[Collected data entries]
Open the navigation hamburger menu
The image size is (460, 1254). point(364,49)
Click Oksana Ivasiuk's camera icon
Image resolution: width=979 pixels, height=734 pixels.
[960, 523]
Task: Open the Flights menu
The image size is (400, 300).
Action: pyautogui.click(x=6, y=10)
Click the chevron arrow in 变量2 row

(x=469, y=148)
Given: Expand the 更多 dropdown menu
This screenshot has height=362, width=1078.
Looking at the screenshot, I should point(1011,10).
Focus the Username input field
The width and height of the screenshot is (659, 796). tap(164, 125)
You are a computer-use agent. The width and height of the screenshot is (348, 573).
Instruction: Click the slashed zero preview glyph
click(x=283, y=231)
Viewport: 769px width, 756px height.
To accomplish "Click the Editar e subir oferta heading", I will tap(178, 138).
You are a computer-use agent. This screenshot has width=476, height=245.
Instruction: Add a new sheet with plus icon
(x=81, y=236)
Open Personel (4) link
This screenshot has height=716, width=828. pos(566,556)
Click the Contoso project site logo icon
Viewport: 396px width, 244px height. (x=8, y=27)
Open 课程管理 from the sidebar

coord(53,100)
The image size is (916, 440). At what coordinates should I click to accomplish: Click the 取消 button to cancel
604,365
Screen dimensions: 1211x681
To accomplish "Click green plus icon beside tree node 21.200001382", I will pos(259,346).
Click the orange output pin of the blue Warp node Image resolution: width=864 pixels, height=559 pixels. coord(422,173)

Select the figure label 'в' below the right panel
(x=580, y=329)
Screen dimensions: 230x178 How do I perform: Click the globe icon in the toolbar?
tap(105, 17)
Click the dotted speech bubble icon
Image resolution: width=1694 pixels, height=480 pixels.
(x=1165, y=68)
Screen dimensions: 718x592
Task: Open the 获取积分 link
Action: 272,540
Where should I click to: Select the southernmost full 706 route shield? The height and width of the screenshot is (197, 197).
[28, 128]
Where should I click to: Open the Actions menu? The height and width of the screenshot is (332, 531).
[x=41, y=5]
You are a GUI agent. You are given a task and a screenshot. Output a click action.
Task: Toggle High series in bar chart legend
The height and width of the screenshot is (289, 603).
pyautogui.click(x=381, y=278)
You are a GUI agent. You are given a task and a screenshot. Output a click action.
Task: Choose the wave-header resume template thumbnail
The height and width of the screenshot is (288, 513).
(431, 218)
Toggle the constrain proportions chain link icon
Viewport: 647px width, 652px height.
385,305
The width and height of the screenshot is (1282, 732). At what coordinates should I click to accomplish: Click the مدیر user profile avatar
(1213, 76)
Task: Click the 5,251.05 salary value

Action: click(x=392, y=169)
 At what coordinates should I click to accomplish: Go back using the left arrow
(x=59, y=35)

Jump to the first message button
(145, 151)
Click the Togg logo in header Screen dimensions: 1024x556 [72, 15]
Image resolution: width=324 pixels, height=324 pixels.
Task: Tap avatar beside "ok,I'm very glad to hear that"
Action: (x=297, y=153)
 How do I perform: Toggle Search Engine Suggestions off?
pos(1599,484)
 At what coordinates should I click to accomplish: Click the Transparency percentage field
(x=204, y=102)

Task: The records above must be retyped in full. Keep each one exactly as it is.

Exercise response:
Open the navigation hamburger menu
The image size is (460, 1254). point(364,49)
Click Oksana Ivasiuk's camera icon
Image resolution: width=979 pixels, height=734 pixels.
[960, 523]
Task: Open the Flights menu
The image size is (400, 300).
Action: pyautogui.click(x=6, y=10)
Click the chevron arrow in 变量2 row

(x=469, y=148)
Given: Expand the 更多 dropdown menu
This screenshot has height=362, width=1078.
Looking at the screenshot, I should point(1011,10).
Focus the Username input field
The width and height of the screenshot is (659, 796). tap(164, 125)
You are a computer-use agent. The width and height of the screenshot is (348, 573).
Instruction: Click the slashed zero preview glyph
click(x=283, y=231)
Viewport: 769px width, 756px height.
To accomplish "Click the Editar e subir oferta heading", I will tap(178, 138).
You are a computer-use agent. This screenshot has width=476, height=245.
Instruction: Add a new sheet with plus icon
(x=81, y=236)
Open Personel (4) link
This screenshot has height=716, width=828. pos(566,556)
Click the Contoso project site logo icon
Viewport: 396px width, 244px height. (x=8, y=27)
Open 课程管理 from the sidebar

coord(53,100)
The image size is (916, 440). At what coordinates should I click to accomplish: Click the 取消 button to cancel
604,365
Screen dimensions: 1211x681
To accomplish "Click green plus icon beside tree node 21.200001382", I will pos(259,346).
Click the orange output pin of the blue Warp node Image resolution: width=864 pixels, height=559 pixels. coord(422,173)

Select the figure label 'в' below the right panel
(x=580, y=329)
Screen dimensions: 230x178 How do I perform: Click the globe icon in the toolbar?
tap(105, 17)
Click the dotted speech bubble icon
Image resolution: width=1694 pixels, height=480 pixels.
(x=1165, y=68)
Screen dimensions: 718x592
Task: Open the 获取积分 link
Action: 272,540
Where should I click to: Select the southernmost full 706 route shield? The height and width of the screenshot is (197, 197).
[28, 128]
Where should I click to: Open the Actions menu? The height and width of the screenshot is (332, 531).
[x=41, y=5]
You are a GUI agent. You are given a task and a screenshot. Output a click action.
Task: Toggle High series in bar chart legend
The height and width of the screenshot is (289, 603).
pyautogui.click(x=381, y=278)
You are a GUI agent. You are given a task and a screenshot. Output a click action.
Task: Choose the wave-header resume template thumbnail
The height and width of the screenshot is (288, 513).
(431, 218)
Toggle the constrain proportions chain link icon
Viewport: 647px width, 652px height.
385,305
The width and height of the screenshot is (1282, 732). At what coordinates should I click to accomplish: Click the مدیر user profile avatar
(1213, 76)
Task: Click the 5,251.05 salary value

Action: click(x=392, y=169)
 At what coordinates should I click to accomplish: Go back using the left arrow
(x=59, y=35)

Jump to the first message button
(145, 151)
Click the Togg logo in header Screen dimensions: 1024x556 [72, 15]
Image resolution: width=324 pixels, height=324 pixels.
Task: Tap avatar beside "ok,I'm very glad to hear that"
Action: (x=297, y=153)
 How do I perform: Toggle Search Engine Suggestions off?
pos(1599,484)
 At what coordinates should I click to accomplish: Click the Transparency percentage field
(x=204, y=102)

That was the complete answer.